7. IMPERFECT FLOWERS are EITHER a Male or a Female Flower.
8. Some Angiosperms have separate Male and Female Flowers, but BOTH SEXES are on the SAME Plant. Others, the entire plant is Male or Female.
FEMALE STRUCTURES OF FLOWERS
1. The Female Structures of flowers produce EGGS.

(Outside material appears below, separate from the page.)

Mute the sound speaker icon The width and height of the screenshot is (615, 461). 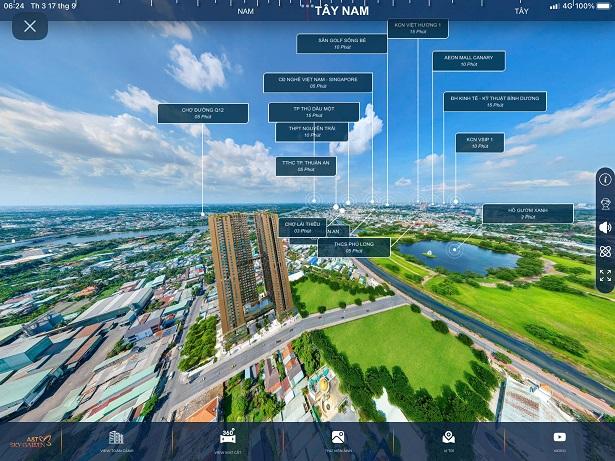click(605, 227)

2. THE FEMALE, OR EGG-PRODUCING, PART OF A FLOWER IS CALLED THE CARPELS.
3. ONE OR MORE CARPELS FUSED TOGETHER MAKE UP THE STRUCTURE CALLED THE PISTIL. Pistils form at the CENTER of the Flower and usually have THREE PARTS: STIGMA, STYLE, AND OVARY, EACH PART HAS A DIFFERENT FUNCTION:
A. THE STIGMA IS THE STRUCTURE ON WHICH POLLEN LANDS AND GERMINATES. IT IS USUALLY STICKY OR HAS HAIRS TO HOLD POLLEN GRAINS. THE TIP OF THE STYLE.
B. THE STYLE IS THE STALK-LIKE STRUCTURE CONNECTING THE STIGMA TO THE OVARY.
C. THE OVARY IS THE ENLARGED BASE OF A PISTIL, IT IS THE STRUCTURE THAT CONTAINS OVULES AND DEVELOPS INTO A FRUIT. OVULES FORM IN THE OVARY, AND EACH OVULE CONTAINS AN EGG.
MALE STRUCTURES OF FLOWERS
1. THE MALE STRUCTURES OF FLOWERS PRODUCE POLLEN.
2. THE MALE, OR POLLEN-PRODUCING PART OF A FLOWER, IS CALLED THE STAMEN.
3. STAMENS USUALLY HAVE TWO PARTS: ANTHER AND FILAMENT. EACH PART HAS A DIFFERENT FUNCTION:
A. THE ANTHER IS THE STRUCTURE THAT CONTAINS MICROSPORANGIA, WHICH PRODUCE MICROSPORES THAT DEVELOP INTO POLLEN GRAINS. POLLEN GRAINS CONTAIN SPERM CELLS.
B. THE FILAMENT IS THE STRUCTURE THAT HOLDS UP AND SUPPORTS THE ANTHER.
STERILE PARTS OF A FLOWER (ATTRACT/PROTECT)
1. THE STERILE PARTS OF A FLOWER ARE THE PETALS AND SEPALS.
2. PETALS are usually Colorful, Leaflike appendages on a Flower. Their Function is to ATTRACT Pollinators.
3. ALL THE PETALS IN A FLOWER ARE COLLECTIVELY CALLED THE COROLLA.
4. The Protective Leaves at the Base of a Flower are SEPALS. Sepals are often Green, cover the BUD of a Flower and Protect the developing Flower parts as they Grow.
5. ALL THE SEPALS ARE COLLECTIVELY CALLED THE CALYX.
6. Monocots and Dicots can often be distinguished by their Flowers. MONOCOT Floral Parts are arranged in multiples of THREE, The Floral Parts of DICOTS are arranged in multiples of FOUR OR FIVE.
7. FLOWER PARTS ARE USUALLY FOUND IN FOUR CONCENTRIC WHORLS, OR RINGS. (Figure 32-5)
A. OUTERMOST WHORL – THE SEPALS (Calyx) (#1)
B. THE PETALS (Corolla) MAKE UP THE NEXT WHORL. (#2)
C. THE TWO INNERMOST WHORLS OF FLOWER PARTS CONTAIN THE REPODUCTIVE STRUCTURES. FIRST THE MALE (STAMENS, #3) AND THE INNERMOST WHORL CONTAINS THE FEMALE (CARPELS, #4). ONE OR MORE CARPELS FUSED TOGETHER MAKE UP THE PISTIL.
LIFE CYCLE OF ANGIOSPERMS
1. An Angiosperm undergoes Alternation of Generations. The Sporophyte undergoes meiosis to form spores, which then divide mitotically to form Gametophytes.
2. The Gametophytes form the GAMETES: EGG AND SPERM.
3. Sexual Reproduction BEGINS WHEN MICROSOPORE MOTHER CELLS undergo Meiosis in the ANTHER to become Pollen Grains, which is a two-celled or three-celled Male Gametophyte. (Figure 32-7) Notice: Each of the four Microspores will form a Pollen Grain that consists of Two Cells a Tube Cell and a Generative Cell, The Male Gametophyte.
4. During the same time, MEGASPORE MOTHER CELLS undergo Meiosis in Ovules, forming four megaspores in each Ovule, One will become an EGG. (Figure 32-6) Notice: Of the four Megaspores, Three of the Megaspores Degenerate, and the Fourth forms the structures of the Embryo Sac, The Female Gametophyte.
5. Because the Ovule of a flower contains the egg, the ovule contains the Female Gametophyte.
6. The next step is Pollination, the transfer of Pollen from the Anther to the Stigma.
7. When a pollen Grain lands on a Stigma, it sends out a POLLEN TUBE that grows through the Style to the Ovary. Inside the Ovary it enters and Ovule which contains an Egg.
8. Fertilization occurs when a Sperm Nucleus from the Pollen Tube FUSES with the Egg and forms a Zygote.
9. While one sperm fertilizes and Egg, a Second Sperm Nucleus from the pollen tube fertilizes TWO Polar Nuclei.
10. The Second Fertilization forms a Food-Storing Tissue in the Seed called ENDOSPERM.
11. The process in plants that involves TWO Fertilizations is called DOUBLE FERTILIZATION. ONLY ANGIOSPERMS HAVE DOUBLE FERTILIZATION.